___ INPUT
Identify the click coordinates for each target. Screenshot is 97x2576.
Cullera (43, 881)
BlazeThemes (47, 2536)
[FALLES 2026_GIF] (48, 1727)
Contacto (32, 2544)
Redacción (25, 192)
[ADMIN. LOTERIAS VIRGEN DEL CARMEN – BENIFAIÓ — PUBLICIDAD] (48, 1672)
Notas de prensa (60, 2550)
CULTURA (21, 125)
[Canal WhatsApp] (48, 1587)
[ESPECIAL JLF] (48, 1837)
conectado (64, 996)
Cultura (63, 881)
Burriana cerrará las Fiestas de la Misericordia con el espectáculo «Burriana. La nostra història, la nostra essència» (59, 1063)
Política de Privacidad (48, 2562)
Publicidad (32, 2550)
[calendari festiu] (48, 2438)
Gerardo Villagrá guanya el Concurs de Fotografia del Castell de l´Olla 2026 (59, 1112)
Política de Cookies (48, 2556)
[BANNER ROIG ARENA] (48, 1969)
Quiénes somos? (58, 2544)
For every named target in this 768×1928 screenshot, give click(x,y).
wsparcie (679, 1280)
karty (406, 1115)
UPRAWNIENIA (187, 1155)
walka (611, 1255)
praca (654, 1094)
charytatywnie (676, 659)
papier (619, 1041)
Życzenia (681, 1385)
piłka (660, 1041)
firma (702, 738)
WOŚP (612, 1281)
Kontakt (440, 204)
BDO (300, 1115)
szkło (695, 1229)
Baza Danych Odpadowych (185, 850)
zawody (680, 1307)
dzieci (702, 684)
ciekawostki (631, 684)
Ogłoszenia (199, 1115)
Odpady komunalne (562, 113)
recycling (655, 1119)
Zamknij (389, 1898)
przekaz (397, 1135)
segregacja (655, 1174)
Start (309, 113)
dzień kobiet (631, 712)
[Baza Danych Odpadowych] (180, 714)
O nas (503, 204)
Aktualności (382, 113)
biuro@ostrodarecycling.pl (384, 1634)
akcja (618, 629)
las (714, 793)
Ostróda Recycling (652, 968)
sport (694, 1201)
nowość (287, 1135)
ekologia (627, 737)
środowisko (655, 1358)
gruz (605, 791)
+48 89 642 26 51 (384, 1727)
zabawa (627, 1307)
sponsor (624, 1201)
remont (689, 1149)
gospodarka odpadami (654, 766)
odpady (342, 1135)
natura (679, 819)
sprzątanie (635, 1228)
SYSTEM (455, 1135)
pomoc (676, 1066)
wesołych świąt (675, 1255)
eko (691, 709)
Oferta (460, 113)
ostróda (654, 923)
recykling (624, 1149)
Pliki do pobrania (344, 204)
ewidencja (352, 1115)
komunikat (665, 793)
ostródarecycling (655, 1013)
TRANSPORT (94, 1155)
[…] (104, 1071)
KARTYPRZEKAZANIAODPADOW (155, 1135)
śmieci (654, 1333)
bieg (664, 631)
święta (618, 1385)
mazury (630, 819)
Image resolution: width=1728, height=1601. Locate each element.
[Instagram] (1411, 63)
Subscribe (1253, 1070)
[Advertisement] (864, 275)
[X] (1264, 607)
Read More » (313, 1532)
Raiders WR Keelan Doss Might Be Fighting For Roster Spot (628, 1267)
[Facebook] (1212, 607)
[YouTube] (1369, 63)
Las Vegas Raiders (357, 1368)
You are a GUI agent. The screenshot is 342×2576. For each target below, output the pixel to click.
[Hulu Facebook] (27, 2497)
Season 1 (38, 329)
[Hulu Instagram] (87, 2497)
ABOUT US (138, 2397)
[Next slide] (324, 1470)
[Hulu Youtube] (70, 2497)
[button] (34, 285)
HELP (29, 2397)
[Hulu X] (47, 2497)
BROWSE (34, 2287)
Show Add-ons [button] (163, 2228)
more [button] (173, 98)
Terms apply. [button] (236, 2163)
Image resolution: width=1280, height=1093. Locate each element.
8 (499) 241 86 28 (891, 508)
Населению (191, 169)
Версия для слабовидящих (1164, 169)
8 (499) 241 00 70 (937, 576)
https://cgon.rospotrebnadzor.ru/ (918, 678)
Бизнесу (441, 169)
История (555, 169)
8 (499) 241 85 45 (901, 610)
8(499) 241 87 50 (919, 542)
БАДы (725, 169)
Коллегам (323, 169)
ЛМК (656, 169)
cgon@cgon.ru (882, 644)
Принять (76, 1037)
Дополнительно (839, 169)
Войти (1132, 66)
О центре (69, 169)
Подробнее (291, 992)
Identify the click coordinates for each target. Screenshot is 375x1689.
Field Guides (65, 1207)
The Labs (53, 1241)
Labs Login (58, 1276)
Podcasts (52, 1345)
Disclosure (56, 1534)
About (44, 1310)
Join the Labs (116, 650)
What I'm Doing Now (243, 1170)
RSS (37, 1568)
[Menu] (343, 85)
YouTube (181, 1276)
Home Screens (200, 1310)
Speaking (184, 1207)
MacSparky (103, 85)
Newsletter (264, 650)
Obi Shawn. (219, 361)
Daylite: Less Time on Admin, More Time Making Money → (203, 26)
______
Where a line of the entries above holds the word "coordinates", return that line.

EXERCISE OUTPUT |
Identify the click coordinates for each target. Screenshot is 97x2576.
Identify the click coordinates for each target. Screenshot is 375x1689.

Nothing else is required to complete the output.